Sunday, May 11

YET ANOTHER SOLUTION TO SPAM
"Imagine a system that lets you set up a kind of electronic guard dog that would police incoming e-mail. Using a set of user-defined rules, e-mail from preprogrammed domain names, such as yourcompany.com, would be sniffed and automatically approved. So would messages from friends, family, prior correspondents and known mailing lists.

"Unknown correspondents, on the other hand, could contact you only if they paid for the privilege. Without bothering you, your guard dog would reply and tell the sender how much "postage" he owed. It's likely that a polite custom would arise: If the message you received from an unknown sender was sufficiently interesting, you'd return the payment or simply not deposit it.

"...Then again, the postage would not have to be paid in legal tender. Any activity that cost the sender enough would do the trick. One scheme that's been proposed uses computation instead of currency. Called 'HashCash,' it requires the sender not to send money, but to instruct his computer to perform an arbitrarily complex calculation that would take a few seconds even on a fast microprocessor. Think of it: If a would-be spammer had to perform even three seconds of computation for each person she spammed, the pace of spam would slow to glacial."

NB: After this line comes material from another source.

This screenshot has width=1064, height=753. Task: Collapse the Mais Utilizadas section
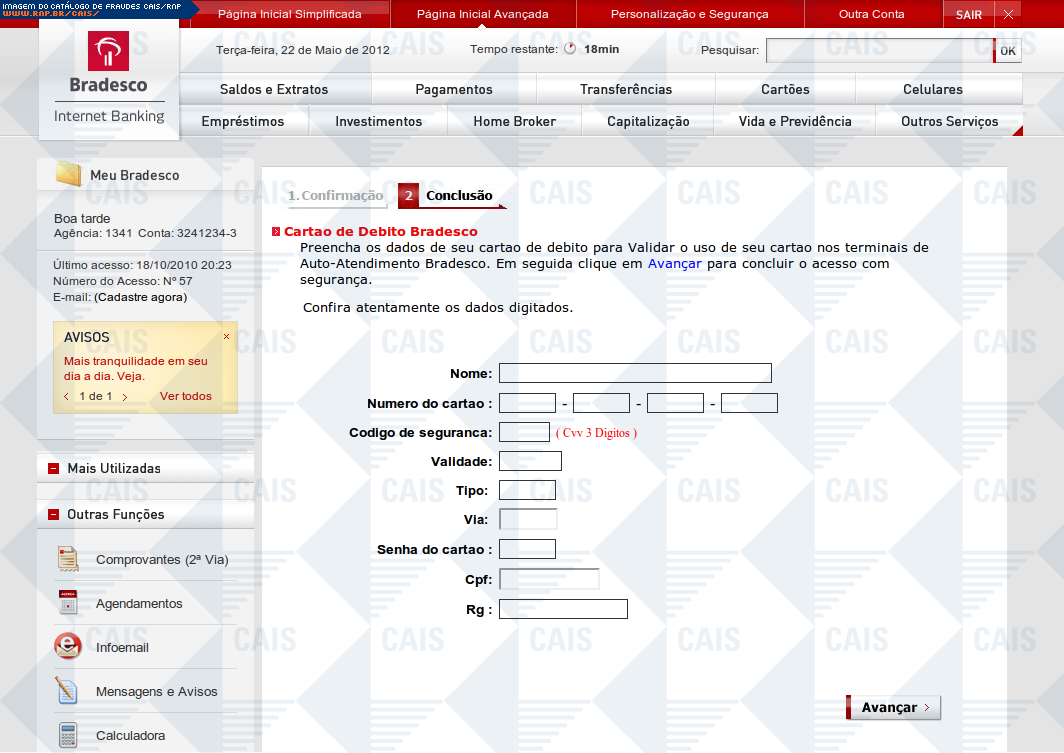click(52, 468)
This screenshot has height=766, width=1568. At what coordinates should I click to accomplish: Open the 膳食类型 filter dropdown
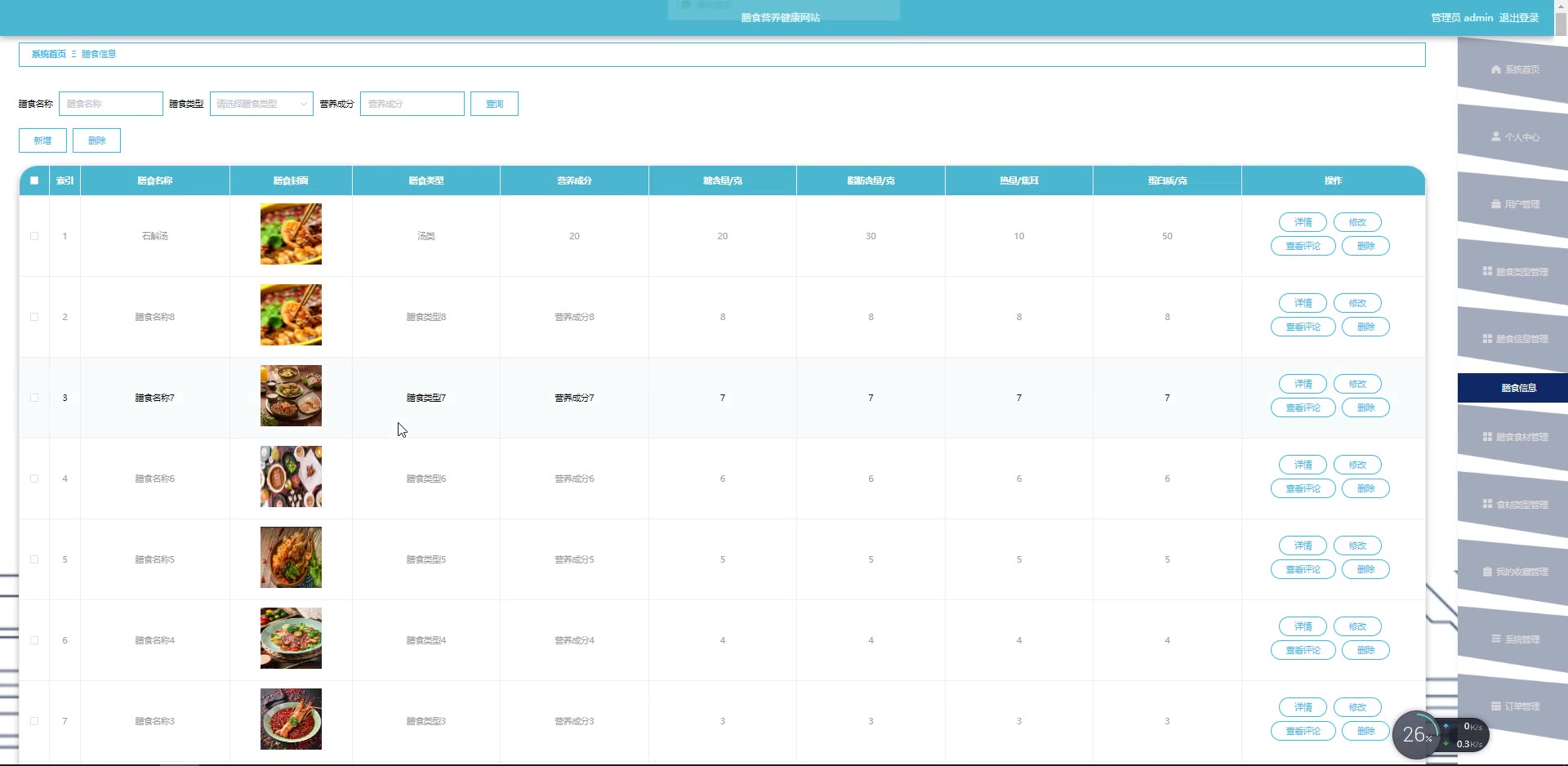(261, 104)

Link to Declan McCullagh column

Sounds complicated. Perhaps we could just all agree to never do business with spammers and they'd all stop because it wasn't worth their efforts. I suppose, though, that someone will always waffle. Maybe we could figure out a way to shame people for responding to spam. We could get all of the email reading programs to include a pop-up that would say nasty things to people who open possible spam messages. "This looks like it might be spam! Conscientious people don't read spam. And they certainly don't buy from spammers. Be real friend. Hit the delete button!"